For each line below that contains the word "Melbourne", return that line.

Data for the task.
# # # # # # #
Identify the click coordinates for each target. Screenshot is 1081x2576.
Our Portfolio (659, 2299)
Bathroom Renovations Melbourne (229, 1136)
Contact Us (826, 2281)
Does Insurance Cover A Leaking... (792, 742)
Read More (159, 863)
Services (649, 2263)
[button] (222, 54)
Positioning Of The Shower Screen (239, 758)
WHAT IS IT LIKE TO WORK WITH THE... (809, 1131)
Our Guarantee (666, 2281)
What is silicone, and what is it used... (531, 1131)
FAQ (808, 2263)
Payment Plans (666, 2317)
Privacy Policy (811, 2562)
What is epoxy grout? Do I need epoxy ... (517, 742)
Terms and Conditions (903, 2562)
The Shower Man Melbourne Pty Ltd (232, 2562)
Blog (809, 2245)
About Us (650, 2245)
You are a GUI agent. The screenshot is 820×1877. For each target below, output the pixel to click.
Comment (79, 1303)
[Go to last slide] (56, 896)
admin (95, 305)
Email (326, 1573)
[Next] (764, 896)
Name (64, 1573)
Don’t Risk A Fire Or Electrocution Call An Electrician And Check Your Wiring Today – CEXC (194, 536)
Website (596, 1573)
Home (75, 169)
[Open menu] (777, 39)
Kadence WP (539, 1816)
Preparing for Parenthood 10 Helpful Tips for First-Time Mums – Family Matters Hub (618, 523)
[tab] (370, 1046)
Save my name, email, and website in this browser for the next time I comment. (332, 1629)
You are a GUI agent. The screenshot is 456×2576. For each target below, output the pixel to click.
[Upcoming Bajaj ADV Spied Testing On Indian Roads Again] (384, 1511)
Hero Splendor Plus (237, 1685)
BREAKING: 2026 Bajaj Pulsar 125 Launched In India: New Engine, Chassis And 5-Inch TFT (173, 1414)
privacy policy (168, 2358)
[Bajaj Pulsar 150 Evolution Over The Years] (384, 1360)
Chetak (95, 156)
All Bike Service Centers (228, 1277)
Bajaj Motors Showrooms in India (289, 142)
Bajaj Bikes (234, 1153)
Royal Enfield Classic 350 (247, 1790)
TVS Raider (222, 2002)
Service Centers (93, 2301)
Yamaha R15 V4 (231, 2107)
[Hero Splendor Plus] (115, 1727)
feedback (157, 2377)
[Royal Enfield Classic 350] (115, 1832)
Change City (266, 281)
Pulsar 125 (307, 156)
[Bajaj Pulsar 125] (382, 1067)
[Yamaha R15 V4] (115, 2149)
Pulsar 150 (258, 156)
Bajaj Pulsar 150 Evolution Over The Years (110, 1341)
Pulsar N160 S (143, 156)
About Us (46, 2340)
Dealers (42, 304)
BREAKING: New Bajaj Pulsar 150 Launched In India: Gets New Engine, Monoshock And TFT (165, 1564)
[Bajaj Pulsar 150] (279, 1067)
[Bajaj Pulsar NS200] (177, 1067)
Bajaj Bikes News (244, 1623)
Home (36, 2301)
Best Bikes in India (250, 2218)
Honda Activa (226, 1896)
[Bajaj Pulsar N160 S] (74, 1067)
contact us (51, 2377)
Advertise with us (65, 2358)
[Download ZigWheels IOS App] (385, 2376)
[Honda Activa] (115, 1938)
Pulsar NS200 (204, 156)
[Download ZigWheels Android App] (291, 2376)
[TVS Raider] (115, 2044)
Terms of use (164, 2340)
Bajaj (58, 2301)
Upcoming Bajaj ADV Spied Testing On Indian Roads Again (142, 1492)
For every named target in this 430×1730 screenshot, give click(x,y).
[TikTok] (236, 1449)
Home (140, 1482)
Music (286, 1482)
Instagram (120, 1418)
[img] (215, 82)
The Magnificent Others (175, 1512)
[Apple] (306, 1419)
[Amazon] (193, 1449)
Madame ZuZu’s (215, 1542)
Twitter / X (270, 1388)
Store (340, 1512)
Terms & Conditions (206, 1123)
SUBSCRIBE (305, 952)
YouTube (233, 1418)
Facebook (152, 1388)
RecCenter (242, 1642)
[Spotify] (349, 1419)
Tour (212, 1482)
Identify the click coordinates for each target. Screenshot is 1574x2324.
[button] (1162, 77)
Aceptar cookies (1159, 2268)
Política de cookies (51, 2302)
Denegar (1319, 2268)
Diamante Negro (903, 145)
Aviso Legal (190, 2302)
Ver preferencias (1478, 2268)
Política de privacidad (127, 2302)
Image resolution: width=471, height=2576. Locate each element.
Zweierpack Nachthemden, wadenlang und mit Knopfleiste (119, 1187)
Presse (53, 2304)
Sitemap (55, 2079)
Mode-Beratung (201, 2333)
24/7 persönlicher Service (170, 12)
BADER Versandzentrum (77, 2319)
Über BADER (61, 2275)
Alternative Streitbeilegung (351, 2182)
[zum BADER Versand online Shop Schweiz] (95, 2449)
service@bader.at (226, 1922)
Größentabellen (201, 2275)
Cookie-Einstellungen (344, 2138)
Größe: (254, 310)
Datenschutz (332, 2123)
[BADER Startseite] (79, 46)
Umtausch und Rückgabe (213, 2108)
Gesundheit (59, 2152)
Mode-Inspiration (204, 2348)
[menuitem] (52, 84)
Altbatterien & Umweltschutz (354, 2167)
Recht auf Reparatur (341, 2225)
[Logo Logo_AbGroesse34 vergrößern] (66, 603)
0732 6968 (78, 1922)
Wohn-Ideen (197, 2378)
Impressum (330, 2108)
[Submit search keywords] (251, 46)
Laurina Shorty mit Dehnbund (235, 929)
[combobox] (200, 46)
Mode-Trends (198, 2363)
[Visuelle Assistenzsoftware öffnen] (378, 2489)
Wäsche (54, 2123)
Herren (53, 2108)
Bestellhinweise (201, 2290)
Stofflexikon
# # # # # # #
Reply.
Bathroom Renovations Melbourne (229, 1136)
The Shower Man Melbourne Pty Ltd (232, 2562)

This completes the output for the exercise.